Influence of histamine H1- and H2-receptor blockers on sympathetic vasodilator and vasoconstrictor responses in canine paw.

1 Vasodilator responses to histamine, bradykinin and sympathetic nerve stimulation were elicited in the perfused paw of dogs treated with bretylium (15-20 mg/kg) and atropine. The H2-receptor blocking agent, burimamide, when administered in the dose of 5 mg/kg intravenously and 4 mg intra-arterially did not depress significantly these vasodilator responses. The subsequent administration of tripelennamine in the dose of 2.5-5 mg/kg intravenously and 4 mg intra-arterially produced a significant blockade of the response to histamine and reduced the sustained vasodilator response to nerve stimulation. 2 In guanethidine-treated dogs, tripelennamine administered in the same dose following burimamide produced a blockade of the response to histamine comparable to that in the bretylium experiments, but decreased only the sustained vasodilator response to stimulation at 1 Hz. When the order of administration of the antihistamines was reversed in another group of guanethidine-treated dogs, tripelennamine had only a slight blocking effect on the response to histamine and did not affect the responses to nerve stimulation. Burimamide exerted a significant blocking effect on the response to histamine, but not to nerve stimulation.

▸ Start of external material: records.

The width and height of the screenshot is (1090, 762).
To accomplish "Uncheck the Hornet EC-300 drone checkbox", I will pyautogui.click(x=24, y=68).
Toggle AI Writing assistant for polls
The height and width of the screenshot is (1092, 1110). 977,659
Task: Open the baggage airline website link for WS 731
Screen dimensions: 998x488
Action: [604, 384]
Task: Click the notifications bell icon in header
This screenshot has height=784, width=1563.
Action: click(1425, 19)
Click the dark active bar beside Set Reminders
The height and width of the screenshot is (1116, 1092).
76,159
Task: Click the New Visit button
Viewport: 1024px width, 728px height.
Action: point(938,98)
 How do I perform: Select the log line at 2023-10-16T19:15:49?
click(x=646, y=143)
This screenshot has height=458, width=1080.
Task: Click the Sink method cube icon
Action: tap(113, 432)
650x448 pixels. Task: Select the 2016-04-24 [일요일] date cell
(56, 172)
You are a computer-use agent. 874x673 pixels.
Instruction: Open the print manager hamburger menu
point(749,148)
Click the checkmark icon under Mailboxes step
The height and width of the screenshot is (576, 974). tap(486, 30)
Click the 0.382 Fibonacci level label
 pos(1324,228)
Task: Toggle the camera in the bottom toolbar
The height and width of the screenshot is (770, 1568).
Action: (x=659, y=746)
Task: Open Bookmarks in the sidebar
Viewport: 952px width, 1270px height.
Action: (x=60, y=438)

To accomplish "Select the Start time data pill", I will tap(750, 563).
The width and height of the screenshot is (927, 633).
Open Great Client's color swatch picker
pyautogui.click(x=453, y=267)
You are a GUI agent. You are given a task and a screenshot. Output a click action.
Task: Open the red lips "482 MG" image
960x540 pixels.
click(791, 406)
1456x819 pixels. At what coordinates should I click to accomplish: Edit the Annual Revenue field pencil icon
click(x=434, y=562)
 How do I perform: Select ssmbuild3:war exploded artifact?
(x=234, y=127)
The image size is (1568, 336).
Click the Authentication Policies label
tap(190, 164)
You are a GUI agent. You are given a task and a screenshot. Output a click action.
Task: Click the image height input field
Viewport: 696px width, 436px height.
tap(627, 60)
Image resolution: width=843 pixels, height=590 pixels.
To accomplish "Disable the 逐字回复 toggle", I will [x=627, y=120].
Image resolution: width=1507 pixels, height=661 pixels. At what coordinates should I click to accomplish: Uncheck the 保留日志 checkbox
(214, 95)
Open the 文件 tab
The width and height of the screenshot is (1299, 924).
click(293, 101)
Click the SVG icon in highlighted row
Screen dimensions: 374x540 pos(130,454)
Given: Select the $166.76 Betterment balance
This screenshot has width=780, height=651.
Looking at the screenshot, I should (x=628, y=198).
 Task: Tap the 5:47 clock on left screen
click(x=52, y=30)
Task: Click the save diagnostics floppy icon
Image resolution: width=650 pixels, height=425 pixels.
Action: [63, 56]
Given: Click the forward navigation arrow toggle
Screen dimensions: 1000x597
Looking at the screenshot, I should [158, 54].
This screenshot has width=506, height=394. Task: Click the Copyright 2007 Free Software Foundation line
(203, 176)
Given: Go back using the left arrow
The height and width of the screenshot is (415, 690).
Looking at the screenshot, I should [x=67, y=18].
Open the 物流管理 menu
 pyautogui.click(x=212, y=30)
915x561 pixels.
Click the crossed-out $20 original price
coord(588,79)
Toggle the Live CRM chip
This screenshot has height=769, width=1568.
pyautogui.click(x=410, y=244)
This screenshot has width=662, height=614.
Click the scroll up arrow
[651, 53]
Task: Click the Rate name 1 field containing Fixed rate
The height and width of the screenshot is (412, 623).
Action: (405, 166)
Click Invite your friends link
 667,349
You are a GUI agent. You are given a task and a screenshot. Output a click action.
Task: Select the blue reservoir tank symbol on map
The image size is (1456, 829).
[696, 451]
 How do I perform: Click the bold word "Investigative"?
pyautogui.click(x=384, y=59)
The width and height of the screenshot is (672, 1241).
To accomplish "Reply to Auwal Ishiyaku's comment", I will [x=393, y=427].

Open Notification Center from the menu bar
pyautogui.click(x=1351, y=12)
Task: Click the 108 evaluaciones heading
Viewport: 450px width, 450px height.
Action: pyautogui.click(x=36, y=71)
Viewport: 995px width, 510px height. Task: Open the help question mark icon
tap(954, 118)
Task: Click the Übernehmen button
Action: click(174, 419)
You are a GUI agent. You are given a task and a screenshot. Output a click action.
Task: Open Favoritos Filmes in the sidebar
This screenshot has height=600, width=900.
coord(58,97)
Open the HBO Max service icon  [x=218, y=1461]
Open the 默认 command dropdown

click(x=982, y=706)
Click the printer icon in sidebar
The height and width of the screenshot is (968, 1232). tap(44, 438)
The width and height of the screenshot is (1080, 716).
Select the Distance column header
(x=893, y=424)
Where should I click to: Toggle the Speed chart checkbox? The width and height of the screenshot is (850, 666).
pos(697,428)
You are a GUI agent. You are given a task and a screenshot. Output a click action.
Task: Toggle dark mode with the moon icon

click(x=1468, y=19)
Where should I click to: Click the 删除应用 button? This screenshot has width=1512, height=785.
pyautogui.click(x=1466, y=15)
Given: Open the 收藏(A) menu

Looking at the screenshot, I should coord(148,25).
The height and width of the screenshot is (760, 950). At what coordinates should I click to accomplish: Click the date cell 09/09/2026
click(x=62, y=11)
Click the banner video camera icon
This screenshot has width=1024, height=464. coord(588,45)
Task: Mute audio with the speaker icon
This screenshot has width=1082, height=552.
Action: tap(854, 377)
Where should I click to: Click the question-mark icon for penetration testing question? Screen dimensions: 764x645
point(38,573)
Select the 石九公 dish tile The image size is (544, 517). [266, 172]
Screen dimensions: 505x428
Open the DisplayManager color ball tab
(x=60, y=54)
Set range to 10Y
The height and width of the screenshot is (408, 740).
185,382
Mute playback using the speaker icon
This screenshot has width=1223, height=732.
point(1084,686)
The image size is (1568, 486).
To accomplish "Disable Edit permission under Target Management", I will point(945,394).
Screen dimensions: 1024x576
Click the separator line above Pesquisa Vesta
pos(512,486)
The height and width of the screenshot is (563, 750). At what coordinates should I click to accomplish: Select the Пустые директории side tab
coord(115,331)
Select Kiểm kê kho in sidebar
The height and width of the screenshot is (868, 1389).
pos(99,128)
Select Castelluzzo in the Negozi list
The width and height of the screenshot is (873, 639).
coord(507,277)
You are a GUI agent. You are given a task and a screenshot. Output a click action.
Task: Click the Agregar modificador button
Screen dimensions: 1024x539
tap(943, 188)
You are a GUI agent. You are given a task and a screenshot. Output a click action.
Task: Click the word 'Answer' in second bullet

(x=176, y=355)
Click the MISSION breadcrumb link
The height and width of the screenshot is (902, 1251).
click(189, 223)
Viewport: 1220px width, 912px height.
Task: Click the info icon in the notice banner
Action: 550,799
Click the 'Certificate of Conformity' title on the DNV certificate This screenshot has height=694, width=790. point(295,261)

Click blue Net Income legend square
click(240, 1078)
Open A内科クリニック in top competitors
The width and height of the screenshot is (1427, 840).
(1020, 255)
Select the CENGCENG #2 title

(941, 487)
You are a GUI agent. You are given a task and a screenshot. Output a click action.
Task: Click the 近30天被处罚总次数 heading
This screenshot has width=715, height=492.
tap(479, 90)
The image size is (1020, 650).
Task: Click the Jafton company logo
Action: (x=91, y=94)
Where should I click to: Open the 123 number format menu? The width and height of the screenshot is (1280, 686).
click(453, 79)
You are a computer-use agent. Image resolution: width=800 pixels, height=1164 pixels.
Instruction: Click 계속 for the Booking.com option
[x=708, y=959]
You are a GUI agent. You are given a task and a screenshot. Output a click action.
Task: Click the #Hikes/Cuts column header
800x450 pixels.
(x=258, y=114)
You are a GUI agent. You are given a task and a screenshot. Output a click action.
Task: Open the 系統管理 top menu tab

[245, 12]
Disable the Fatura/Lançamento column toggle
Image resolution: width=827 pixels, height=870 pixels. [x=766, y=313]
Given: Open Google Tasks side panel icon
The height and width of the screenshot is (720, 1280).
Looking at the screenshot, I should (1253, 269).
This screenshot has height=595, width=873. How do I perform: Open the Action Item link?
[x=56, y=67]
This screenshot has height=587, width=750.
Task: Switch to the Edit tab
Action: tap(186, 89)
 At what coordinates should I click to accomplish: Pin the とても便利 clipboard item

Another H2-receptor blocking agent, metiamide, when given after tripelennamine, also had a marked blocking effect on the response to histamine and almost abolished the vasodilator response to 4-methylhistamine, an H2-agonist. Nevertheless, even in the presence of this profound histamine blockade, the sustained vasodilator response to nerve stimulation remained unchanged. 3 In another group of experiments vasoconstrictor responses to exogenous noradrenaline and sympathetic stimulation were initially depressed by burimamide and later returned to control values. Tripelennamine increased these responses by its uptake blocking action. 4 It is concluded that the sustained vasodilator response is not antagonized by a specific antihistaminic action. The decrease in the sustained vasodilator response produced by antihistamines is produced attributable to potentiation of a residual adrenergic vasoconstricotr effect not completely blocked by bretylium.